Stored records

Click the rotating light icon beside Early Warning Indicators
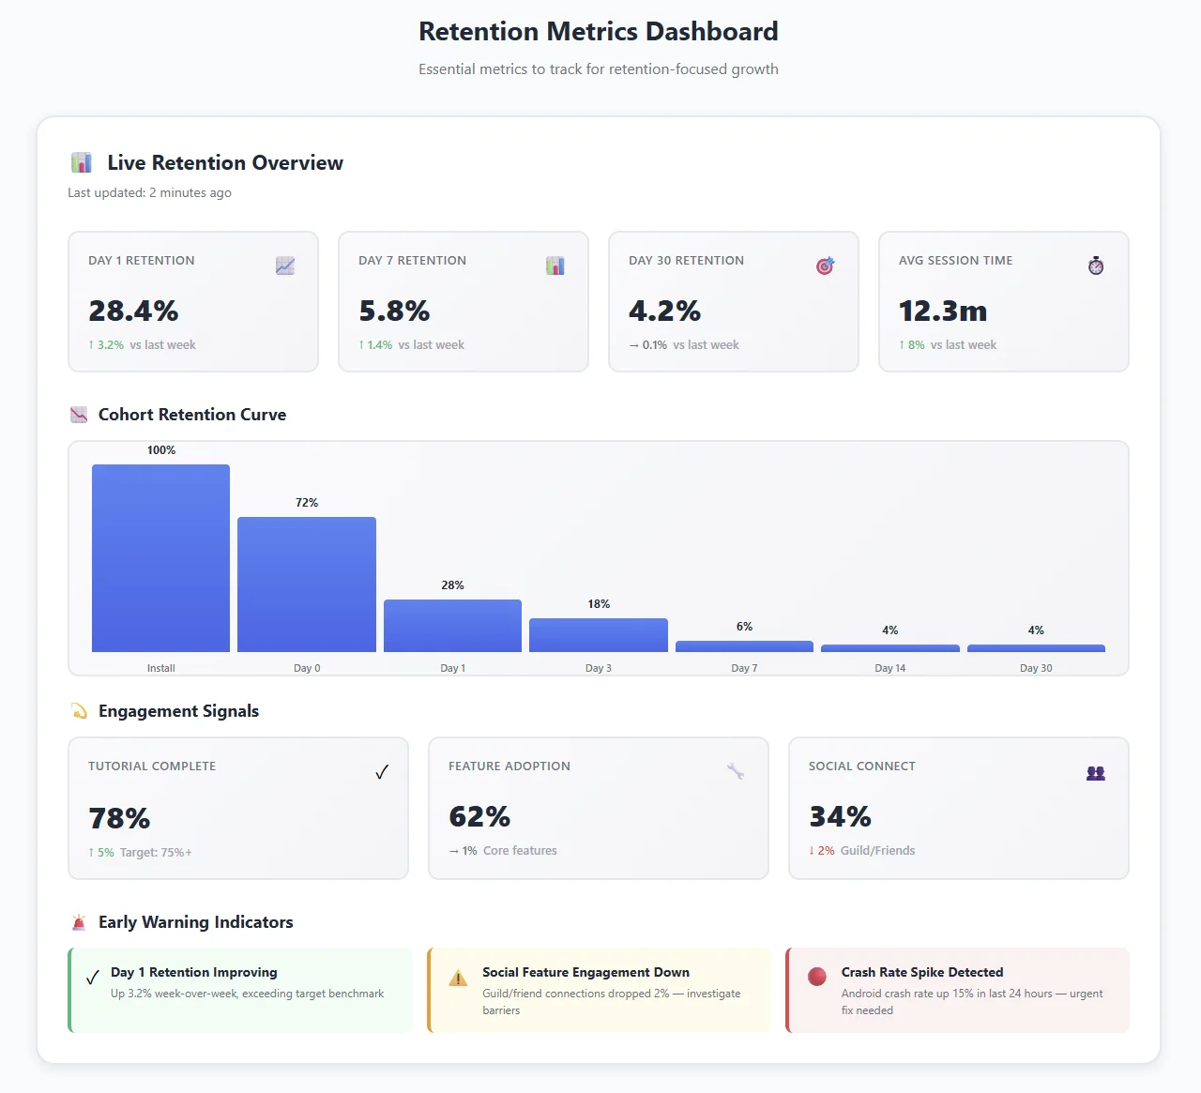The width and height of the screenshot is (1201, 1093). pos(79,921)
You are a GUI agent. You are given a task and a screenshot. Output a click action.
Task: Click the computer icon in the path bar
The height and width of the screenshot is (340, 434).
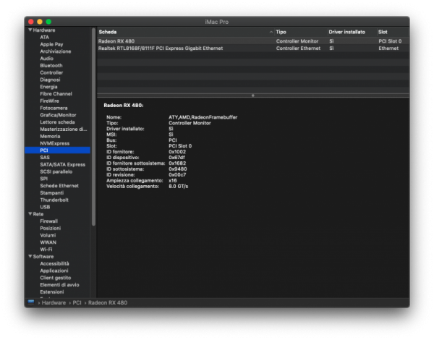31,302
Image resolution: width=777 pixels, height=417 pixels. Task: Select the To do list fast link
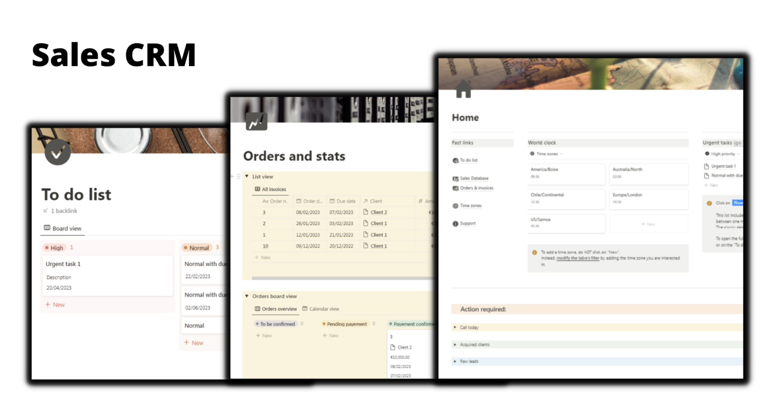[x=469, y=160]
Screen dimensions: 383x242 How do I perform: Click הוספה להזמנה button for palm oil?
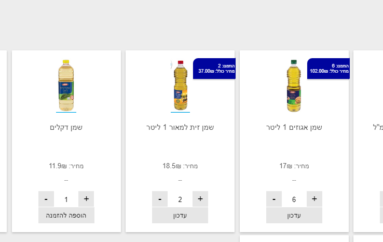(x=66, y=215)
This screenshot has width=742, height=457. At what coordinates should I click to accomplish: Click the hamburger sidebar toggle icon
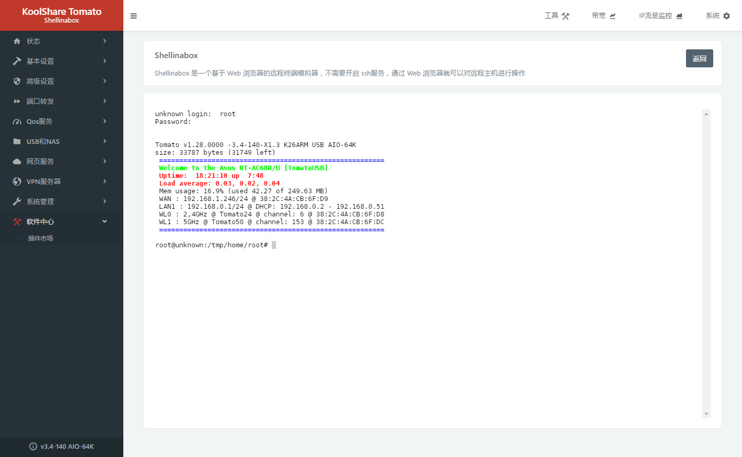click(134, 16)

| WORK REQUEST |
Write the records above out again word for word, skipping each picture.

| ANSWER AREA |
Click the rotating light icon beside Early Warning Indicators
The width and height of the screenshot is (1201, 1093). pos(79,921)
You are a GUI agent. You are given a task and a screenshot. Output a click action.
Task: Click the computer icon in the path bar
The height and width of the screenshot is (340, 434).
31,302
Image resolution: width=777 pixels, height=417 pixels. Task: Select the To do list fast link
[x=469, y=160]
Screen dimensions: 383x242 How do I perform: Click הוספה להזמנה button for palm oil?
(x=66, y=215)
This screenshot has width=742, height=457. At what coordinates should I click to accomplish: Click the hamburger sidebar toggle icon
click(134, 16)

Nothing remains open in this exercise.